In October, the Australian Council of Social Services study found child poverty amongst lone parent families has increased in Australia. There are now around 730,000 Australian children living in poverty.
This is what life is like on the other side of that line.
Nikki McWatters had a normal (no better word for it) upbringing. She grew up in Brisbane. The daughter of teachers. Middle-class. Went to a private school. Did well in her exams.
Then, between 17 and 25, a series of events – each as unpredictable as the next – saw Nikki go from living a ‘normal’ life, to living below the poverty line, raising three children on her own.

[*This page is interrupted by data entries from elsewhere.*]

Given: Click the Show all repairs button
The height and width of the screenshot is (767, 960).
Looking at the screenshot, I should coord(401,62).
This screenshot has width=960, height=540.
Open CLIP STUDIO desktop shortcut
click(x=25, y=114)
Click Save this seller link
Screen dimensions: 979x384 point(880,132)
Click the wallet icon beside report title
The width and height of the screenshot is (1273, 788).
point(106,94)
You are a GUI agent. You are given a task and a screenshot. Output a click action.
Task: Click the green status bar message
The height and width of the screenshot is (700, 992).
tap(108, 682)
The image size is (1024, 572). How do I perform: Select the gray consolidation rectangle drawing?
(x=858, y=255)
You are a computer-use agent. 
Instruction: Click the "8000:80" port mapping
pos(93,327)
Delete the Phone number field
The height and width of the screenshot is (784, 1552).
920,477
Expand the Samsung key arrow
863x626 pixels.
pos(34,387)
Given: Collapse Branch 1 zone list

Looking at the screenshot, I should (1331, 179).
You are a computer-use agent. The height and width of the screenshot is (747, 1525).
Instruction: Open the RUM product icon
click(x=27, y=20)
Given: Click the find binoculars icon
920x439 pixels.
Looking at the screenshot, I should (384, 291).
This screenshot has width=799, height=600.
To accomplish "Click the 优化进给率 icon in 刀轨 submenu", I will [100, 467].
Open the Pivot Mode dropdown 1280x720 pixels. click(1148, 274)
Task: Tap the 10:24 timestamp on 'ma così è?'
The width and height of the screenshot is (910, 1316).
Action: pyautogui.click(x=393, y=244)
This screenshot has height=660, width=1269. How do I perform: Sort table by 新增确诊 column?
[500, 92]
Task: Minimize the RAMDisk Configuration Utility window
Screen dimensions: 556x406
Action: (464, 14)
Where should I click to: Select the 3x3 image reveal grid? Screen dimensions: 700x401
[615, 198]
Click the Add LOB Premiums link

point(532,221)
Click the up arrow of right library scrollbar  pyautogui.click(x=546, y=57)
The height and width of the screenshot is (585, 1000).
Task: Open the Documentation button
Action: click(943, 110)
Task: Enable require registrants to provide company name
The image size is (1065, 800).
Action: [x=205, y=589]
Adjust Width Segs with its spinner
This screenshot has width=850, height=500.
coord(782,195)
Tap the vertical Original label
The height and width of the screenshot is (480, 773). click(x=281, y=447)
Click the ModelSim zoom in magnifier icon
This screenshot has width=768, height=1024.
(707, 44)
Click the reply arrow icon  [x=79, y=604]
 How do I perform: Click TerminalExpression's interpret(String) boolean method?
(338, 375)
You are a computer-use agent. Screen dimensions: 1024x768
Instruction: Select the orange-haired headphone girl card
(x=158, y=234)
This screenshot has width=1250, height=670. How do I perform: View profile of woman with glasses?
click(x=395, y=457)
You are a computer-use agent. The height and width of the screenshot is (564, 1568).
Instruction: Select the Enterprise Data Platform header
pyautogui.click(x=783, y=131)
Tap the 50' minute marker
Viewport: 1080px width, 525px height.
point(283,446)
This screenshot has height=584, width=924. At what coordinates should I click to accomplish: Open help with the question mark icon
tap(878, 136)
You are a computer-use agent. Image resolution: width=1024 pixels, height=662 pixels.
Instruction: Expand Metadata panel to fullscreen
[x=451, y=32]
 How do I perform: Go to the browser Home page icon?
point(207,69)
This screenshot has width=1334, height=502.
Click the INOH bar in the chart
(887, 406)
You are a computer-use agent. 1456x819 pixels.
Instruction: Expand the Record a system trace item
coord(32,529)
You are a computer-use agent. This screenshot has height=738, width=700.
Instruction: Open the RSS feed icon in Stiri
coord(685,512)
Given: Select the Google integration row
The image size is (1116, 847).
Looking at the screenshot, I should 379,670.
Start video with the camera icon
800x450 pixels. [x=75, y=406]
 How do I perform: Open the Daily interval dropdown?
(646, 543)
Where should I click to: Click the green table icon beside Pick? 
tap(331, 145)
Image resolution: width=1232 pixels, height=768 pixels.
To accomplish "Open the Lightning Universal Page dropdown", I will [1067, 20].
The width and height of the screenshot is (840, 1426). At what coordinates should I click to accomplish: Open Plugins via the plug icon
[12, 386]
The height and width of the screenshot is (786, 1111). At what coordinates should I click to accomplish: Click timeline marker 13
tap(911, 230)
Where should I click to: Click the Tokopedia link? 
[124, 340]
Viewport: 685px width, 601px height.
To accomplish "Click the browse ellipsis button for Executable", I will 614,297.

She depended on welfare payments and the money from any work she could find – cleaning, ironing, cleaning toilets – to scramble through the demands of every day life. Sending her kids to school. Putting food on the table. Providing shelter.
At one point, Nikki lived in a tent. Other times she couch surfed with her kids, crashing on friends’ sofas. Sleeping in strange, lonely living rooms.
Nikki and her children lived in abject poverty for 12 years.
“I moved to Sydney after finishing school. I got married fairly young and started a family. Everything, for a while was happy. You never expect things to go wrong,” she told me.
“When my marriage broke down very suddenly, I found myself as a single mother with no employment. My husband was the one who had been working, while I was at home with small children. What was I going to do? Welfare was not not enough to live on.”